** WHAT YOU ARE ASKED TO DO **
Return the records below exactly as they are written.

Source records:
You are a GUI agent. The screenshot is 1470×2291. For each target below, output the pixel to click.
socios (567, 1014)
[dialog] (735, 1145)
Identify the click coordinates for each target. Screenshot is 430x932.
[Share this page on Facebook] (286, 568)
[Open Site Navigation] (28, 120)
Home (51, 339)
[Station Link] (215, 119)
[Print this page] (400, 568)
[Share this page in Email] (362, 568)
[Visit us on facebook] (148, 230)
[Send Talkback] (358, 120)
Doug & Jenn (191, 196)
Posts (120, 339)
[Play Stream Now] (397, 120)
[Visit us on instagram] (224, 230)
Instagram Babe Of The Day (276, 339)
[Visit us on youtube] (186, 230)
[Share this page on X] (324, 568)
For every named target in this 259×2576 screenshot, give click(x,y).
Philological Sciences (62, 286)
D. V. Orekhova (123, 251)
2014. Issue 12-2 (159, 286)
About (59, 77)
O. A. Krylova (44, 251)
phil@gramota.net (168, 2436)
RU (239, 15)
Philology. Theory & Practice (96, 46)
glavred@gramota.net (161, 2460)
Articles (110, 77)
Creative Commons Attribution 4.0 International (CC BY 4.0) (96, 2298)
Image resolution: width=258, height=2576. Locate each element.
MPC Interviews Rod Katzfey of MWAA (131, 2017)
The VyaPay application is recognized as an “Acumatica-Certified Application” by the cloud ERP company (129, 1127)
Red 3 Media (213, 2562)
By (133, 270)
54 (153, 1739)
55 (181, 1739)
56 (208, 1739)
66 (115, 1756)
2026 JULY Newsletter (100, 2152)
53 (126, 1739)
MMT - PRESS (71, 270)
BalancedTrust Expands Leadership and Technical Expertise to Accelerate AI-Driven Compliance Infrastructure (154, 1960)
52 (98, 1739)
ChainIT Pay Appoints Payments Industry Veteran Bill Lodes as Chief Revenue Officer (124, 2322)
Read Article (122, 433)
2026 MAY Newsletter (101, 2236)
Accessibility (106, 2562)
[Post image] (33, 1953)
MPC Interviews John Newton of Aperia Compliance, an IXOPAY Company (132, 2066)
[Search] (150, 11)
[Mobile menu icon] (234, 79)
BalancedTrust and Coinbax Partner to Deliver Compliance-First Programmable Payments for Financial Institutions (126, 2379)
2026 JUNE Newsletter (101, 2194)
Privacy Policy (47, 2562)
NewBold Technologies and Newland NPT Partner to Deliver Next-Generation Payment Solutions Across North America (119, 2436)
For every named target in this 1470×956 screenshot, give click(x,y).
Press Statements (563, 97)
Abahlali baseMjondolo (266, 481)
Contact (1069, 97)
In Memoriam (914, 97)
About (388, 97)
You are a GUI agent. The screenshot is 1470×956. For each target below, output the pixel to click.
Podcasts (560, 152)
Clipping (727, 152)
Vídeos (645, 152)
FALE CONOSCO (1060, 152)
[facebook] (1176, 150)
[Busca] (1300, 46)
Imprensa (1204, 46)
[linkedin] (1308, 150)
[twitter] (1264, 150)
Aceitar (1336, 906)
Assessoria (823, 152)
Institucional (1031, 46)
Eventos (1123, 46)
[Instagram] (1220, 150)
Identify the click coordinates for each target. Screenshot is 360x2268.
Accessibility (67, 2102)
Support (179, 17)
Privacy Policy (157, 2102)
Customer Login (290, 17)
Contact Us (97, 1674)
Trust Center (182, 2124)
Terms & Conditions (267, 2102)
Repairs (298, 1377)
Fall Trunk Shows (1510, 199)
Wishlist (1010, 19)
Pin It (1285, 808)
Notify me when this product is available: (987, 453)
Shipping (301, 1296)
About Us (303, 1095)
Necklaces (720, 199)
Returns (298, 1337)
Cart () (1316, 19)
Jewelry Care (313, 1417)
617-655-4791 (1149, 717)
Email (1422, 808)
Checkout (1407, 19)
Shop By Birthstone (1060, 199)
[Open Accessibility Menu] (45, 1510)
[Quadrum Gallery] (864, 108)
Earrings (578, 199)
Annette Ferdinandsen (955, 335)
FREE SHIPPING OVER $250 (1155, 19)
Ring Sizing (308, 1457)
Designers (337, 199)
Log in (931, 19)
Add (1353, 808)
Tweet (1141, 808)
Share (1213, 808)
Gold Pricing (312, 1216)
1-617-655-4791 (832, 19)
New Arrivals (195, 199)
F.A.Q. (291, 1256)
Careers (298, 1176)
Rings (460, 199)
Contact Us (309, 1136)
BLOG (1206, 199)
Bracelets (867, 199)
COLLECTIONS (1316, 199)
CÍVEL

** YOUR SOLUTION **
You are a GUI agent. The screenshot is 1470×2291. For each target below, output the pixel to click.
socios (567, 1014)
[dialog] (735, 1145)
Identify the click coordinates for each target. Screenshot is 430x932.
[Share this page on Facebook] (286, 568)
[Open Site Navigation] (28, 120)
Home (51, 339)
[Station Link] (215, 119)
[Print this page] (400, 568)
[Share this page in Email] (362, 568)
[Visit us on facebook] (148, 230)
[Send Talkback] (358, 120)
Doug & Jenn (191, 196)
Posts (120, 339)
[Play Stream Now] (397, 120)
[Visit us on instagram] (224, 230)
Instagram Babe Of The Day (276, 339)
[Visit us on youtube] (186, 230)
[Share this page on X] (324, 568)
For every named target in this 259×2576 screenshot, give click(x,y).
Philological Sciences (62, 286)
D. V. Orekhova (123, 251)
2014. Issue 12-2 (159, 286)
About (59, 77)
O. A. Krylova (44, 251)
phil@gramota.net (168, 2436)
RU (239, 15)
Philology. Theory & Practice (96, 46)
glavred@gramota.net (161, 2460)
Articles (110, 77)
Creative Commons Attribution 4.0 International (CC BY 4.0) (96, 2298)
Image resolution: width=258, height=2576. Locate each element.
MPC Interviews Rod Katzfey of MWAA (131, 2017)
The VyaPay application is recognized as an “Acumatica-Certified Application” by the cloud ERP company (129, 1127)
Red 3 Media (213, 2562)
By (133, 270)
54 (153, 1739)
55 (181, 1739)
56 (208, 1739)
66 (115, 1756)
2026 JULY Newsletter (100, 2152)
53 (126, 1739)
MMT - PRESS (71, 270)
BalancedTrust Expands Leadership and Technical Expertise to Accelerate AI-Driven Compliance Infrastructure (154, 1960)
52 (98, 1739)
ChainIT Pay Appoints Payments Industry Veteran Bill Lodes as Chief Revenue Officer (124, 2322)
Read Article (122, 433)
2026 MAY Newsletter (101, 2236)
Accessibility (106, 2562)
[Post image] (33, 1953)
MPC Interviews John Newton of Aperia Compliance, an IXOPAY Company (132, 2066)
[Search] (150, 11)
[Mobile menu icon] (234, 79)
BalancedTrust and Coinbax Partner to Deliver Compliance-First Programmable Payments for Financial Institutions (126, 2379)
2026 JUNE Newsletter (101, 2194)
Privacy Policy (47, 2562)
NewBold Technologies and Newland NPT Partner to Deliver Next-Generation Payment Solutions Across North America (119, 2436)
For every named target in this 1470×956 screenshot, give click(x,y).
Press Statements (563, 97)
Abahlali baseMjondolo (266, 481)
Contact (1069, 97)
In Memoriam (914, 97)
About (388, 97)
You are a GUI agent. The screenshot is 1470×956. For each target below, output the pixel to click.
Podcasts (560, 152)
Clipping (727, 152)
Vídeos (645, 152)
FALE CONOSCO (1060, 152)
[facebook] (1176, 150)
[Busca] (1300, 46)
Imprensa (1204, 46)
[linkedin] (1308, 150)
[twitter] (1264, 150)
Aceitar (1336, 906)
Assessoria (823, 152)
Institucional (1031, 46)
Eventos (1123, 46)
[Instagram] (1220, 150)
Identify the click coordinates for each target. Screenshot is 360x2268.
Accessibility (67, 2102)
Support (179, 17)
Privacy Policy (157, 2102)
Customer Login (290, 17)
Contact Us (97, 1674)
Trust Center (182, 2124)
Terms & Conditions (267, 2102)
Repairs (298, 1377)
Fall Trunk Shows (1510, 199)
Wishlist (1010, 19)
Pin It (1285, 808)
Notify me when this product is available: (987, 453)
Shipping (301, 1296)
About Us (303, 1095)
Necklaces (720, 199)
Returns (298, 1337)
Cart () (1316, 19)
Jewelry Care (313, 1417)
617-655-4791 (1149, 717)
Email (1422, 808)
Checkout (1407, 19)
Shop By Birthstone (1060, 199)
[Open Accessibility Menu] (45, 1510)
[Quadrum Gallery] (864, 108)
Earrings (578, 199)
Annette Ferdinandsen (955, 335)
FREE SHIPPING OVER $250 (1155, 19)
Ring Sizing (308, 1457)
Designers (337, 199)
Log in (931, 19)
Add (1353, 808)
Tweet (1141, 808)
Share (1213, 808)
Gold Pricing (312, 1216)
1-617-655-4791 (832, 19)
New Arrivals (195, 199)
F.A.Q. (291, 1256)
Careers (298, 1176)
Rings (460, 199)
Contact Us (309, 1136)
BLOG (1206, 199)
Bracelets (867, 199)
COLLECTIONS (1316, 199)
CÍVEL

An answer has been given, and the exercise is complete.